Here is how a simple XML file looks like:

Code: XML

<?xml version"1.0"?>
<forums>
    <forum name="Web Development">
        <thread>
            <title>ASP/ASP.NET</title>
            <link>http://www.go4expert.com/forumdisplay.php?f=67</link>
        </thread>
        <thread>
            <title>PHP</title>
            <link>http://www.go4expert.com/forumdisplay.php?f=66</link>
        </thread>
        <thread>
            <title>PERL-CGI</title>
            <link>http://www.go4expert.com/forumdisplay.php?f=69</link>
        </thread>
    </forum>
</forums>

There are some basic things to notice about the structure of the XML file. The text forums, forum, thread, title, and link are known as elements, and each element consists of a start tag <foo> and a end tag </foo>. Notice that the elements are designated with brackets < and >, and the end tag also starts off with the backslash / character.

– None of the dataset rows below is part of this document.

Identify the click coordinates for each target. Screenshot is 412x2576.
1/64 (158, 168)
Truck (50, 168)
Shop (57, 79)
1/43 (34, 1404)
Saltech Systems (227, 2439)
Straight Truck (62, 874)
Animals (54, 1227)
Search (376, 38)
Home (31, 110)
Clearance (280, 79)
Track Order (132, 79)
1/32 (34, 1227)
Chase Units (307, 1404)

Elements can be nested, and the nested content can either be attributes or other elements. With that said, let's revisit the above file and look at two examples of nested content. First, let's look at an example of nested elements:

Code: XML

<thread>
    <title>ASP/ASP.NET</title>
    <link>http://www.go4expert.com/forumdisplay.php?f=67</link>
</thread>

The title and link elements are nested inside the thread element, and the thread element itself is nested under the forum and forums elements. How is that for nesting?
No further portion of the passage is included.